Oil size comes in 3 hr and 12 hr. This is a guesstimate as to when it "tacks" and is ready to leaf. Tack is affected by humidity, heat and so on. Test tack with knuckle. When you touch it and remove quickly you should hear a click. Oil is similar to a varnish so its almost like when its curing, starting to harden up. The 12 hour should stay "open" for gilding for at least 12 hours but is determined by environment. 3 hr. is less. THE gold will only stick to where the size is put....
Except.......say your gilding and the background is oil paint. Gold will stick to this surface for days after you think the paint is cured. A rag with some spirits will remove any unwanted leaf.
So on your sign, size on you letters. Or if you use a vinyl sign type stencil that is sticky on the back (or a stencil) You could paint letters first, let dry, then move the stencil up and over and gild. This would give your lettering shadows.
GOLD. There are many colors (shades) starting with 24 ct. and decreases down to white gold which is 50/50 gold and silver. 22 ct and less would need sealed to prevent tarnish. Gold comes in rolls, loose and patent. Patent leaf is pressed onto a paper which makes it easy to handle, especially in winds. Place the gold side on the ready size, a light rub on the paper, and pull off. Gold is stuck where you painted the size. Use a soft brush, velvet or soft rag to remove the loose skewings (hanger oner's) Done.
I would suggest starting with patent leaf. Comes in "books" of 25 leafs that are 3 3/8 square. If you ever see gold squares bigger than 4 inches...its not gold but a composite leaf....Fake.
You can also purchase double leaf. The thickness isnt really double but it is heavier used mainly for ext. like domes and objects prone to weather. 
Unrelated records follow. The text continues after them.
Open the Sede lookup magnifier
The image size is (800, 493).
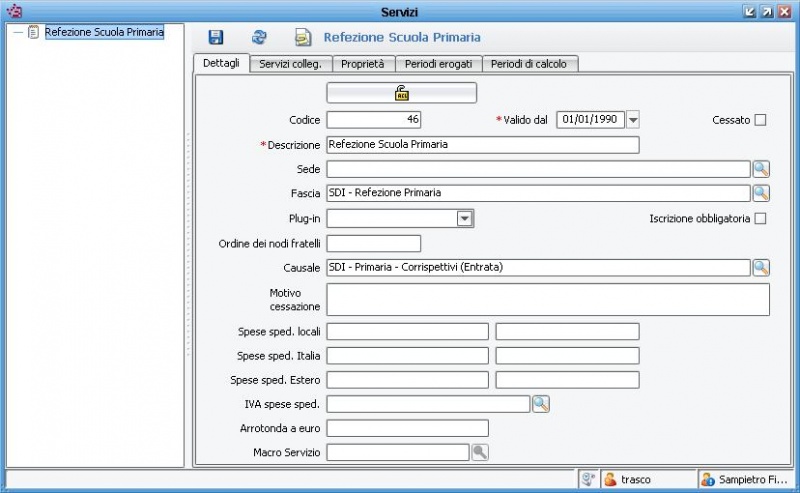click(x=761, y=169)
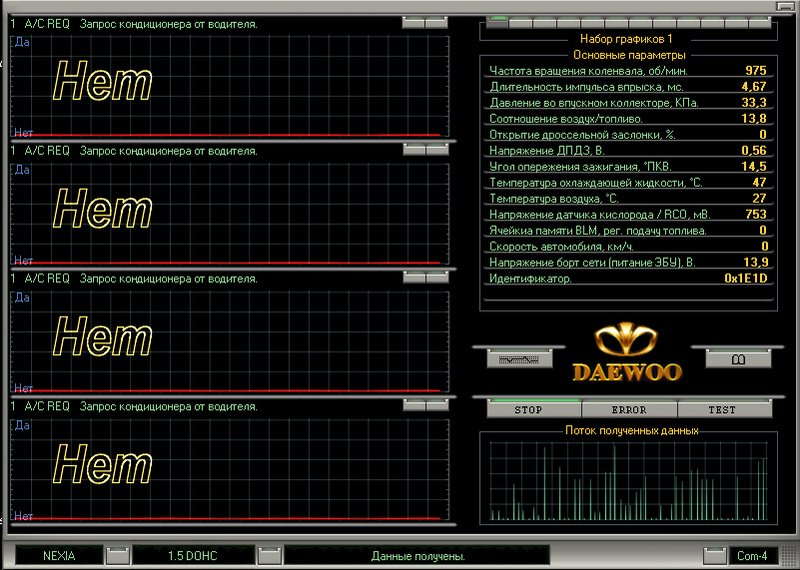
Task: Click the Daewoo logo emblem
Action: 627,338

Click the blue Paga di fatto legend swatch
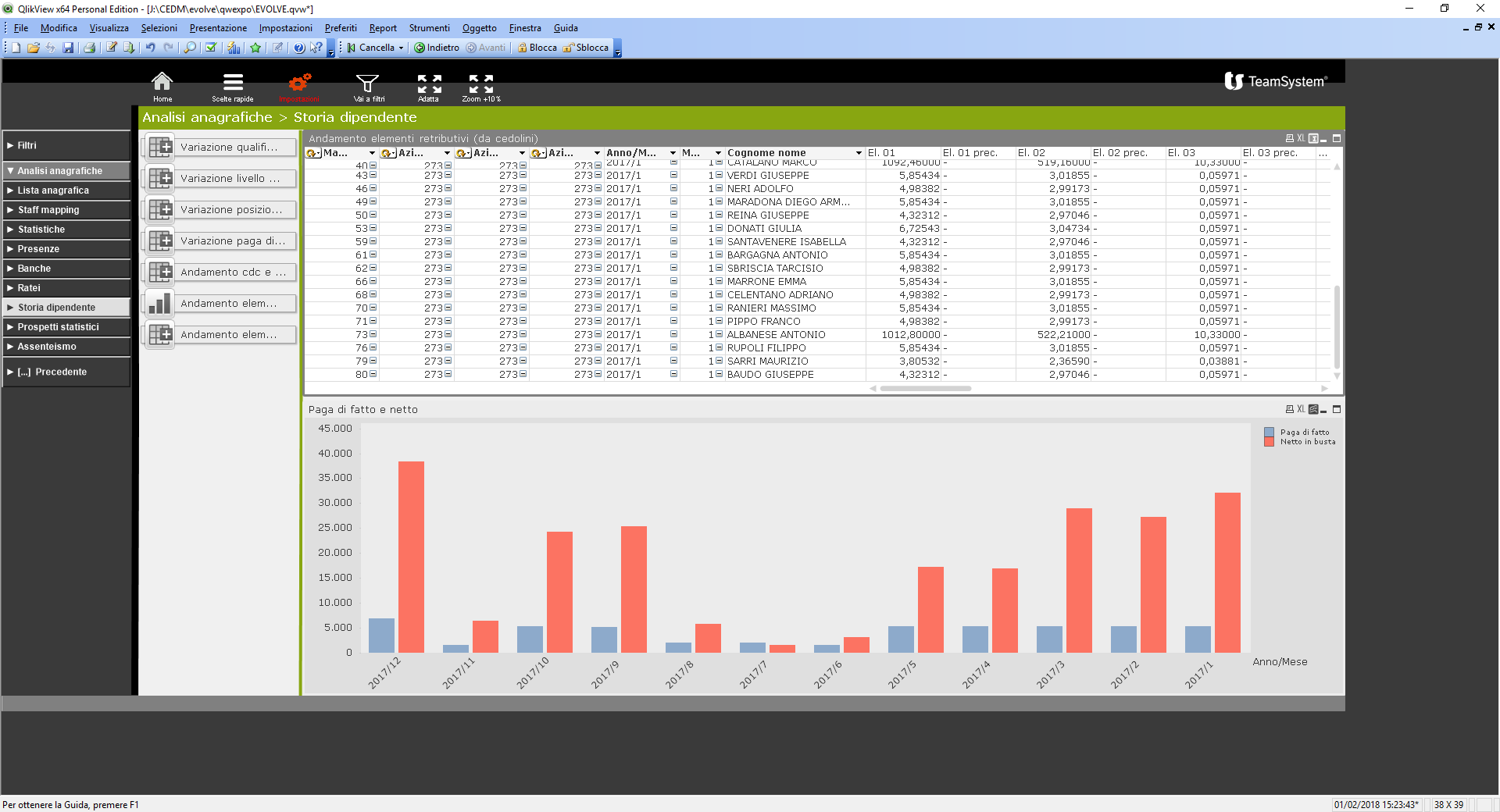(x=1269, y=432)
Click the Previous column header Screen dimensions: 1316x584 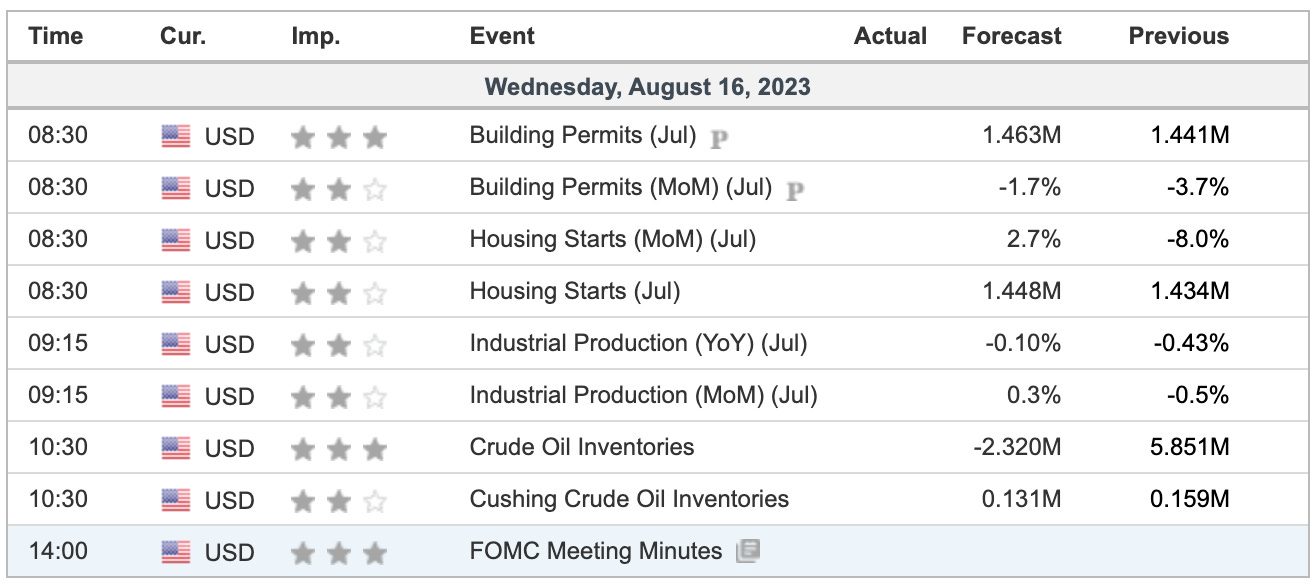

The acrylic stuff. Rolco Aquasize and Wunda size. I dont like Wunda as it never really hardens. Both will be at tack in about 15 minutes and will remain open for 24-36 hrs. I will use this when doing higher ceilings with Dutch Metal, (fake gold-or also known as composite leaf) These will tarnish and need sealing.

When sizeing....its really clear. I will put a drop or three of yellow ochre tint or artist paint so I can see where it is. Gilding is not a job to have holidays in your size. Any patching shows badly.. "Paint" it on THIN. Dont go heavy or when you gild the gold will get lost in it. Also if you have thicker and thin, the leaf will/could orange peel on the thicker when it cures.


----------



## Last Craftsman (Dec 5, 2008)

:blink:


Damn.

And I get the feeling that this is just the tip of the iceberg when it comes to RoadDog's abilities and knowledge regarding this kind of work.
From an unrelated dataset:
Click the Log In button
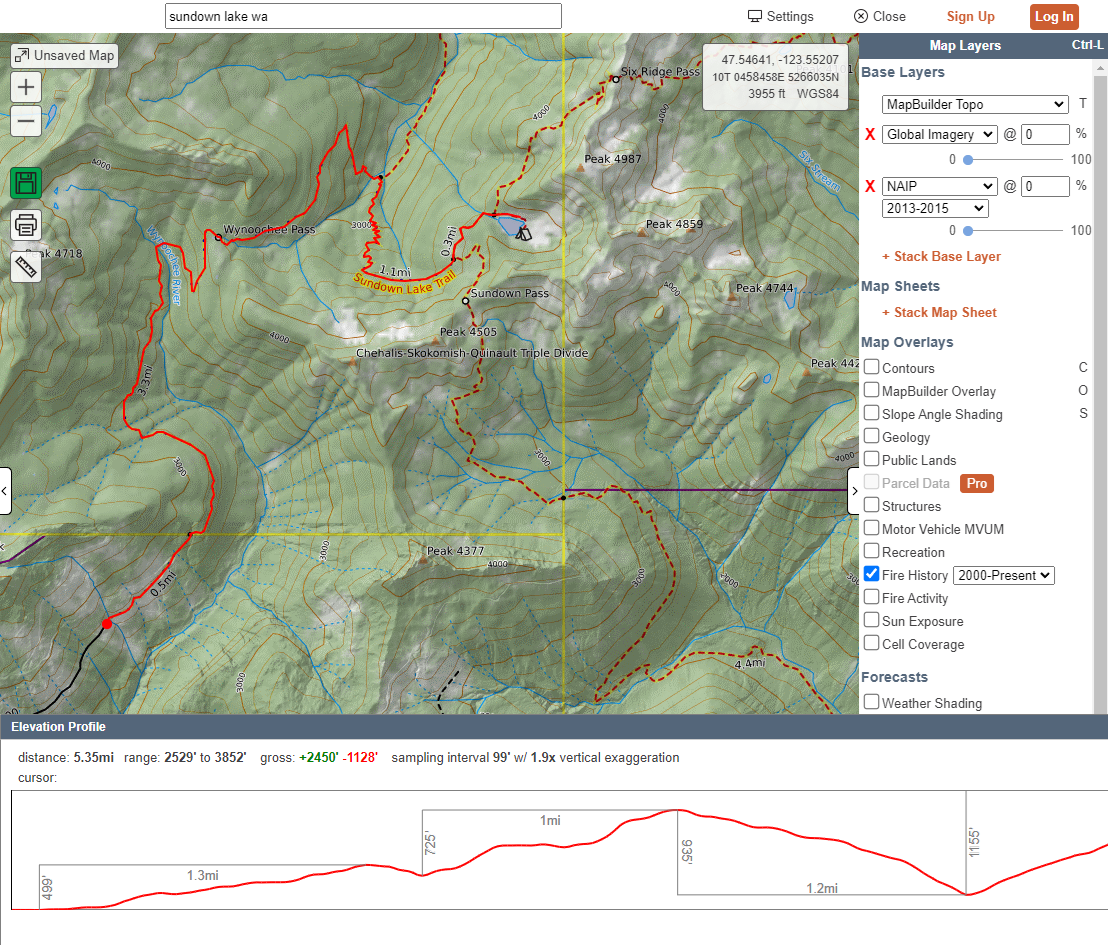click(1054, 16)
Wouldn't mind always working in the environment that would be the inevitable consequence of being proficient enough at this kinds of work that I was always in demand for it.


----------



## Last Craftsman (Dec 5, 2008)

P.S. What is "sizing"

I don't even know what sizing is, much less whether or not I should use oil or acrylic for the task.

I can give any opaque or clear trim package in any home a perfect finish, and also the walls. But this kind of work is a whole other level.

I wish I had had the opportunity to be exposed to it.


----------



## nEighter (Nov 14, 2008)

foil effects could teach you a thing or two. is he still around?


----------



## Retired (Jul 27, 2010)

Last Craftsman said:


> P.S. What is "sizing"
> 
> I don't even know what sizing is, much less whether or not I should use oil or acrylic for the task.
> 
> ...


Size in this context is the adhesive. RD is talking about real 22carat gold and the specific type of size he chooses to work with. Some size can even be plain, preferably distilled or deionized water, gelatin, a waterbourne acrylic or an oil size. The oil size is a true varnish.

See: "gilding" 

The foils are totally different than leaf. The foils are sheets of mylar like the shiny Micky Mouse balloons seen at Disney or sheets of wrap at dollar stores. Some fairly good effects but not in the same league as real leaf. Close but no cigar, is the mylar coated with one micron of gold used by NASA. 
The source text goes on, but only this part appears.